The league, which originally started play in 1987, has faced the same kind of challenges that have forced the Major Arena Soccer League to regroup several times. Five AFL teams either folded or joined a rival league after last season. They have been replaced by an expansion team in Washington and the start-up in Baltimore — both new teams owned by Ted Leonsis' Monumental Sports and Entertainment.
Philadelphia Soul majority owner and former NFL star Ron Jaworski said in a telephone interview Tuesday that he is upbeat about the future of the league, now that it has joined forces with Leonsis and Monumental.
"I would say upbeat would be downplaying it,'' Jaworski said. "It is exactly what the doctor ordered for our league. …There's great excitement about where this league is going, not where it's been. I always say, you can always find a lot of historians, but it's hard to find pioneers. Ted is a guy we consider a pioneer."
Leonsis, who also owns the Washington Wizards and Washington Capitals, said Monday that he knows there is a risk of failure but he's willing to take it. He obviously has the wherewithal to do so and he has the blessing of Blast owner Ed Hale, who has spent many years keeping indoor soccer alive in Baltimore.
"The issues with indoor soccer and indoor football are pretty much the same,'' Hale said. "Essentially, it gets down to ownership, and certainly Ted Leonsis, who I've never met, I hear he's a very, very upstanding, good guy and knows what he's doing. And he's got the money to do it at the arena, and we'd love to meet him and work with him."
There is no scheduling conflict between the two indoor sports. The AFL runs from April to August and the Blast season runs from November to March. Presumably, the AFL would have the flexibility to steer around Orioles home dates.
"I think there's a lot of down time [at the arena] during the time they're going to be playing,'' Hale said. "Everything is jammed into the late fall and wintertime. If you're playing during that period of time, you have pretty decent available dates. I've seen some indoor football and it's a lot of fun to watch. I wish them well, I really do."
The success of the league, as currently configured, will depend on developing strong rivalries based on the geographic proximity of most of the teams. Jaworski, however, would not rule out another expansion before the 2017 season begins.

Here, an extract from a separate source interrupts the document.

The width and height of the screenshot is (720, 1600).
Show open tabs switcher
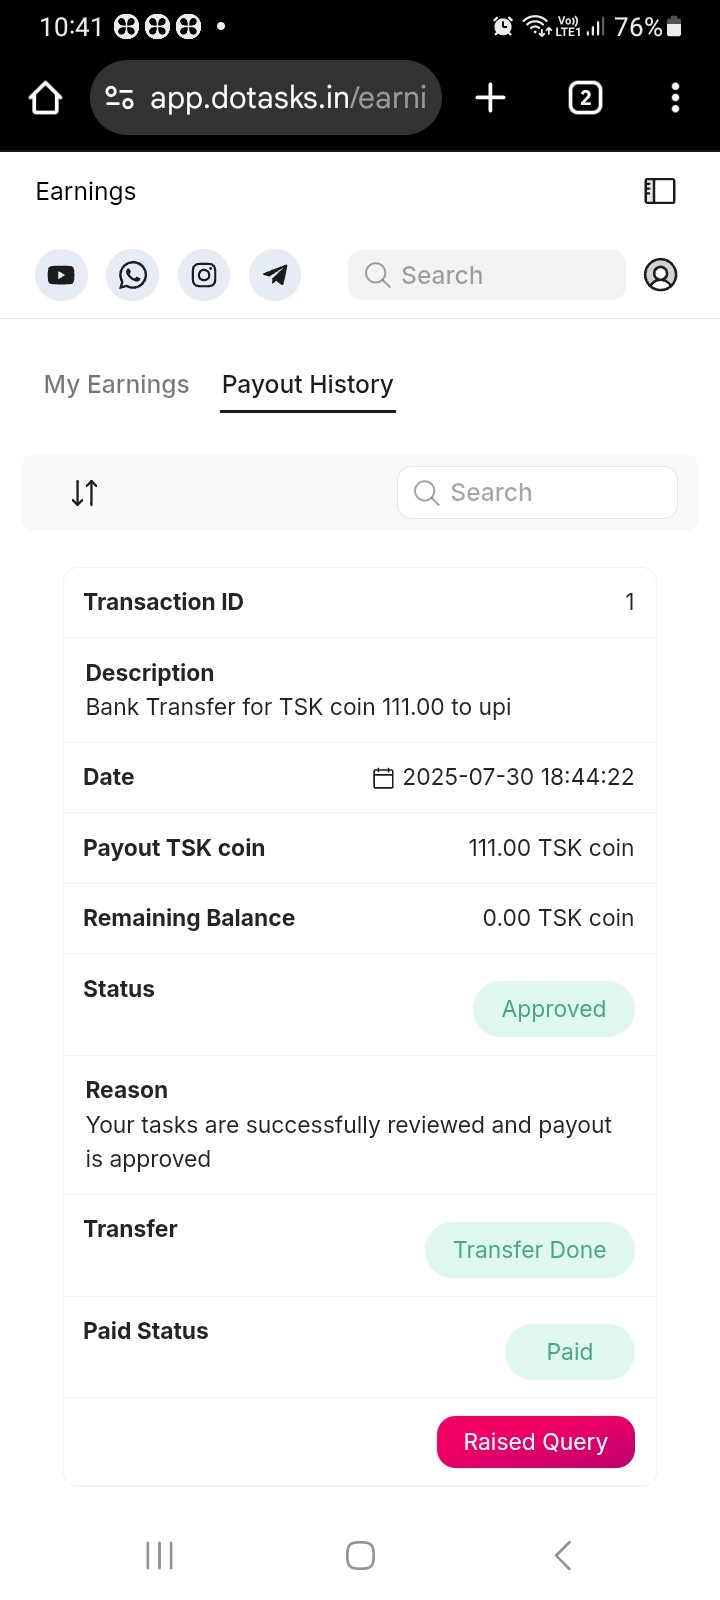(x=585, y=98)
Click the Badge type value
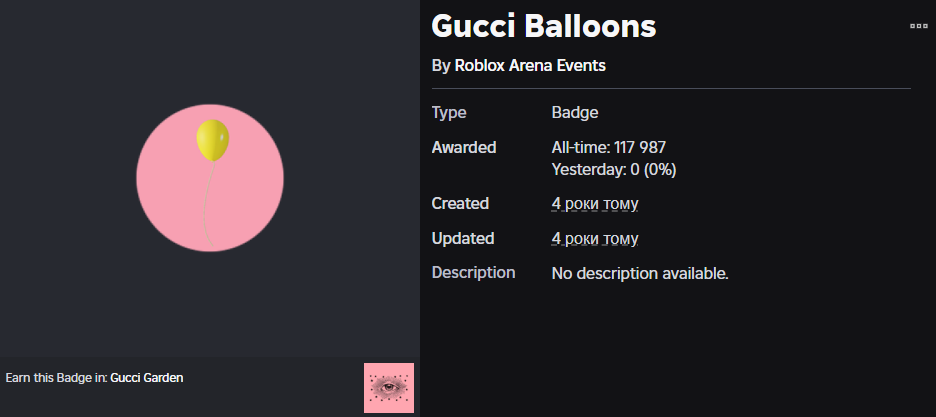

The league has just five teams, including Baltimore, after five others shut down operations following last season.
"I would say at this point it's still fluid," Jaworski said. "We'll determine that in the next couple weeks. There certainly has been some attrition in the league, the majority of it by design. There were some owners that weren't paying their bills, to put it bluntly. The new direction of the league is to associate the league with incredible people like Ted Leonsis that are sports ownership professionals, and do this the right way."
Still, it ultimately will come down to the product on the field, but Dailey — who coached four AFL teams over the course of his career — said that the fast-paced, 8-on-8 competition and the high level of available talent should make the league attractive to local fans.
"The United States of America does not have a shortage of good football players," Dailey said. "There are only so many jobs in the NFL and there are only so many jobs in the Canadian Football League. There are a lot of kids out there who can play the game at a high level. I liked the athletes we worked with. I liked the nature of the game. It's a wide-open passing game that is more appreciated live than on TV…and the arena teams do a good job of making it an event. I really enjoyed it."